Using the county appraisal database, we were able to perform a 'bottom up' analysis by locating every property parcel within the boundaries of the CCN service area. For this we evaluated a county-wide parcel shapefile acquired from the county appraisal district GIS department. Next we evaluated the appraisal data to determine how many 'housing units' are present on each parcel; this value was then multiplied by the estimated population per household which was pulled from the 2010 federal census data. The net result for our customer was that their service area population has been under-estimated by nearly 40%! This number impacts state environmental oversight, state and federal funding opportunities and strategic planning by the utility's own board of directors. It will be interesting to see how this information is received during the next round of state water plan updates.

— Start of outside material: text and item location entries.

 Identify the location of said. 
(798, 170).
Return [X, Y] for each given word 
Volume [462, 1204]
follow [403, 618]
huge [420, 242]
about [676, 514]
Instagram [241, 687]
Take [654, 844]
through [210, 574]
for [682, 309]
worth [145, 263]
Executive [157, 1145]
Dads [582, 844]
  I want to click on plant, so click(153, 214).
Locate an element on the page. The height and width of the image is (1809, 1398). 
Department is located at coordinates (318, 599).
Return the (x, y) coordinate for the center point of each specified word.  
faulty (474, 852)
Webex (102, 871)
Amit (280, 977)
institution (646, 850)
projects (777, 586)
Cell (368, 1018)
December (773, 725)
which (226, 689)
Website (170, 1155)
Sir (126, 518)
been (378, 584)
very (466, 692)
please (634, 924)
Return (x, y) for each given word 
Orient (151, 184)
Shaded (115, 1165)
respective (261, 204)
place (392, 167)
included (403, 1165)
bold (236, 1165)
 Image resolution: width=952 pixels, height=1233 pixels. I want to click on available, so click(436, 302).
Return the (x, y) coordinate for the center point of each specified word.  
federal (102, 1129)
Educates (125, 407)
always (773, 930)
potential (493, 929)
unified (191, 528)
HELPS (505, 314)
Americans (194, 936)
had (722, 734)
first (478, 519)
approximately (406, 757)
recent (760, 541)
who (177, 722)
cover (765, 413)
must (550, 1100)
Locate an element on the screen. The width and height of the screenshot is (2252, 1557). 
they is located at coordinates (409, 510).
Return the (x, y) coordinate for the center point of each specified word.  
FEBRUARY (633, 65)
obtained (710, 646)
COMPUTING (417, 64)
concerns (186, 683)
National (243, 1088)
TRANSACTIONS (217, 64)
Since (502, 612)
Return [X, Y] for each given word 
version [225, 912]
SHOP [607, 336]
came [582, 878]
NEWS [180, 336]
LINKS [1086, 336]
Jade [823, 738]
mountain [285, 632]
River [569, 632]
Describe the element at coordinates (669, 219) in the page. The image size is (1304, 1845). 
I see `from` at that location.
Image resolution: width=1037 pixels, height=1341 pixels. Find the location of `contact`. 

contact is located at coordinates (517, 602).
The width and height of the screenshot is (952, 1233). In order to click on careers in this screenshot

Enhanced Customer data is also proving very helpful in the utility's efforts to ensure compliance with state regulations requiring only one residence per meter. The utility is very rural, and the staff had lots of anecdotal evidence and a strong collective hunch that there were quite a few multiple connections on their network. A cross reference of the appraisal data (with housing units extracted per parcel) against the billing system database quickly revealed the locations with multiple hookups. They're using rather 'soft gloves' as they approach the customer base with this new regulatory issue. It will be interesting to see how this proceeds, given the fact that they now know exactly where the multiple hookups are.

Matching property attributes to the Customer record has also allowed the utility to personalize the conservation messaging that they send to their customers as part of a monthly water usage email report. And finally, the appraisal and census data have also proven to be great during growth planning discussions. We were able to analyze population numbers using USGS quadrants, and to introduce a timeline-view of the property development. By viewing an animated 'heat map' you can easily see where the growth trends in the community have been and where they are heading. It will be interesting to see what applications our customers find for this data next.